Democratic Colorado U.S. Sen. Mark Udall was also in attendance on Sunday. He encouraged applying pressure on the House.

“We’re going to work with the House in every way possible,” he promised. “We’re going to cajole, urge, we’re going to plead, we may have to threaten just a little bit, but the House can do this,” said Udall.

President Barack Obama has also urged lawmakers to make the issue a priority. The president has said immigration reform is a critical component to his second-term agenda.

But without House Republican support, the bill is doomed, and the president will never see the version supported by immigrant rights supporters and Democrats.

One of Obama’s former cabinet members, recently retired Interior Secretary Ken Salazar, was not shy Sunday about applying the full-court press.

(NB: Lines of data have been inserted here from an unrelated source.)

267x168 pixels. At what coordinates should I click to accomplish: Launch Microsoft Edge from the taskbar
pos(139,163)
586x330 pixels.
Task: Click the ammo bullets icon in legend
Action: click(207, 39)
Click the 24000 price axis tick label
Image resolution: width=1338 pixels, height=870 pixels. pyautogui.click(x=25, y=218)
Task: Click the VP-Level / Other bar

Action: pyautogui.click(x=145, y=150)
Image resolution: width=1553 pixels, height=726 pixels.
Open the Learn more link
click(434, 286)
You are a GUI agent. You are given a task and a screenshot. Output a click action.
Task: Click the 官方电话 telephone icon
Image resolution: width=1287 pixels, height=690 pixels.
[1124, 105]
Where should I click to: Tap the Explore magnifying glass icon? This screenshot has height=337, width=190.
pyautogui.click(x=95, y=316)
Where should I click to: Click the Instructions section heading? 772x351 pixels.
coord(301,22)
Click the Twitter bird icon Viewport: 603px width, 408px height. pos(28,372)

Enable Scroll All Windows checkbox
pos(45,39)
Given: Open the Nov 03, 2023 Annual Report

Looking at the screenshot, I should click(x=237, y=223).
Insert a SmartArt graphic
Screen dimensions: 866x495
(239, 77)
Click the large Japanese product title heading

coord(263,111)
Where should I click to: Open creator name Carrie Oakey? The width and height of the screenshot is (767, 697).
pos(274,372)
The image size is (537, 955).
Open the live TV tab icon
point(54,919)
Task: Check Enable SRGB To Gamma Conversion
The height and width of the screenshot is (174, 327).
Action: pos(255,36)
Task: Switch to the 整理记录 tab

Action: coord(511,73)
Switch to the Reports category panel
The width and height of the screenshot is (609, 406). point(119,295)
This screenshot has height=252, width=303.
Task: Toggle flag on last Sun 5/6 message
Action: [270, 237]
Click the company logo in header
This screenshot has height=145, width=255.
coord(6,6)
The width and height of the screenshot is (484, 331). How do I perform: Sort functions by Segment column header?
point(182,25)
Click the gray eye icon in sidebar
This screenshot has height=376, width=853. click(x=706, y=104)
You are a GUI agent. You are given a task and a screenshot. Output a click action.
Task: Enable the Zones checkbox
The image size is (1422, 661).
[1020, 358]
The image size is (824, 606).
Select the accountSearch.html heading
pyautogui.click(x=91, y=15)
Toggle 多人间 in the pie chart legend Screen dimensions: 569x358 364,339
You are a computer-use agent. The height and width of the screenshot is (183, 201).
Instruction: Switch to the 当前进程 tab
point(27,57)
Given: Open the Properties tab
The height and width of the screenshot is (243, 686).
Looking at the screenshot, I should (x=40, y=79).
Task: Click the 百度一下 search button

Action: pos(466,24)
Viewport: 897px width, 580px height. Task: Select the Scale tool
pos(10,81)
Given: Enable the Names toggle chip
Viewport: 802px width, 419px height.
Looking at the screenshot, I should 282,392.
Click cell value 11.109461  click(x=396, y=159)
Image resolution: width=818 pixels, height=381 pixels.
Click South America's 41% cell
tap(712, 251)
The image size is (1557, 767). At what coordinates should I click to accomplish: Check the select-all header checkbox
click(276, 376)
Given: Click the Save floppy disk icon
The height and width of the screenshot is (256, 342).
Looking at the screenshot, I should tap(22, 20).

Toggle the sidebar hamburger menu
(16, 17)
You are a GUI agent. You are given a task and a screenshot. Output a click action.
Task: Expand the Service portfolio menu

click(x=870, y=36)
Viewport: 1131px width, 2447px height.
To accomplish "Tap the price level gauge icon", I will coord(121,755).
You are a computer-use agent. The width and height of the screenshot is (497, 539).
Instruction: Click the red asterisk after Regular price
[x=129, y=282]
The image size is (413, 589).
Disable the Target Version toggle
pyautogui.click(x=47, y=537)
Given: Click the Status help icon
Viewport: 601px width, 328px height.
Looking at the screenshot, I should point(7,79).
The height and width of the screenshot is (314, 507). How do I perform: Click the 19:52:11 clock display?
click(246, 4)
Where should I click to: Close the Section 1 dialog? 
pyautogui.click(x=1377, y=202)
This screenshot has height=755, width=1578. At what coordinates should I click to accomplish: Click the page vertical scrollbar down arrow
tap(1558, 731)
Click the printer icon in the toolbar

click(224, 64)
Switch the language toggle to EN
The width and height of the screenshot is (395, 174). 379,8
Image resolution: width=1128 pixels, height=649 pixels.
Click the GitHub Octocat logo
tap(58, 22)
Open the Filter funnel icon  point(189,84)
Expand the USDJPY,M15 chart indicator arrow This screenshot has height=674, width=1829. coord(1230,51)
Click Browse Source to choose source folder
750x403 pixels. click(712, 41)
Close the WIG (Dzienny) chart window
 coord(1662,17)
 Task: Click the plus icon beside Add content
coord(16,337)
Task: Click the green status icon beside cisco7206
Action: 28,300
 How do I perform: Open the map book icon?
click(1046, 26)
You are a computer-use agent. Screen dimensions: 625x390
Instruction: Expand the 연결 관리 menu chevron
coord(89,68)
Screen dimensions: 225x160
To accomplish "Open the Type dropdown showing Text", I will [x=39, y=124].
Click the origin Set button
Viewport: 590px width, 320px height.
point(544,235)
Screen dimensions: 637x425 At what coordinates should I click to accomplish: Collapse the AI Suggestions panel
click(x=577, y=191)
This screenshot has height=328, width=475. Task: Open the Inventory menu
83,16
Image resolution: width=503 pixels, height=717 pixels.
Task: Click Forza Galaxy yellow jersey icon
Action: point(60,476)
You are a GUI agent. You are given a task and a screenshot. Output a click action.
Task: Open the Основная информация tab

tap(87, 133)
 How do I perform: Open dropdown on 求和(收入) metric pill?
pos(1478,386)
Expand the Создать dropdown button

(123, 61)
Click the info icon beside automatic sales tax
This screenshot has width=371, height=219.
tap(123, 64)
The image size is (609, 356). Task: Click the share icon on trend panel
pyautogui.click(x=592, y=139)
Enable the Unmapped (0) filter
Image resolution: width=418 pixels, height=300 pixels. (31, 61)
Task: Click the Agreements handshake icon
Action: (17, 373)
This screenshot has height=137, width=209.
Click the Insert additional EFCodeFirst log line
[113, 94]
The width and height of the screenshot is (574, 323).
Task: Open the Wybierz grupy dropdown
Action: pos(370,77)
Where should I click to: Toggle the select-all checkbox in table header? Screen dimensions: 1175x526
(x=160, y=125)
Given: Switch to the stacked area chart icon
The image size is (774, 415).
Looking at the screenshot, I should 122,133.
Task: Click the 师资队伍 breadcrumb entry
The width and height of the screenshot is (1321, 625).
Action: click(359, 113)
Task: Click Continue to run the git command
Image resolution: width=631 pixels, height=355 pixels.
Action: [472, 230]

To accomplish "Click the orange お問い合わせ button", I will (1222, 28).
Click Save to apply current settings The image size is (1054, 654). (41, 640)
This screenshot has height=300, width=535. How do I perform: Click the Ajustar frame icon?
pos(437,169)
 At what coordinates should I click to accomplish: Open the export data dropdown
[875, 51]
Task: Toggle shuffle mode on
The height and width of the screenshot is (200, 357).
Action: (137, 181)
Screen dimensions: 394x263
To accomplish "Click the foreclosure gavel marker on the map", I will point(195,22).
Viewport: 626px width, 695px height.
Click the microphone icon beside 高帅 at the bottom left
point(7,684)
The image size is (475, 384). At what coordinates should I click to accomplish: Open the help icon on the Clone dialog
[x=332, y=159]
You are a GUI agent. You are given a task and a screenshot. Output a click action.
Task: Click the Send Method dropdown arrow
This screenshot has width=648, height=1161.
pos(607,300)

Salazar, a former U.S. Senator from Colorado, is opening a law firm in Denver and is no longer concerned with politics, he said before offering a fiery demand.

“There are four people who need to stand up,” Salazar remarked of Colorado’s four Republican House members. “And you look at the Republicans and Democrats behind us, and as Michael said, ‘This is not a Democratic or Republican issue, this is an American issue. And therefore we need to have Coffman, Tipton Gardner and Lamborn coming on board…

“I’m going to put it this way,” Salazar continued. “Coffman should have courage, that’s what the ‘C’ should stand for. Tipton should recognize the talent of the young people of the Third Congressional District, of the talent needed in agriculture… Gardner, because of the ‘G,’ should have some guts and stand with the dairy industry, the Colorado Farm Bureau and all the rest of you to get it passed for that congressional district. And Lamborn, from that place we know as El Paso County in Colorado Springs, should look up at the faith that that community professes to espouse and join the faith leaders of America and say that this is the right thing to do because it reflects the highest moral values of the American people.”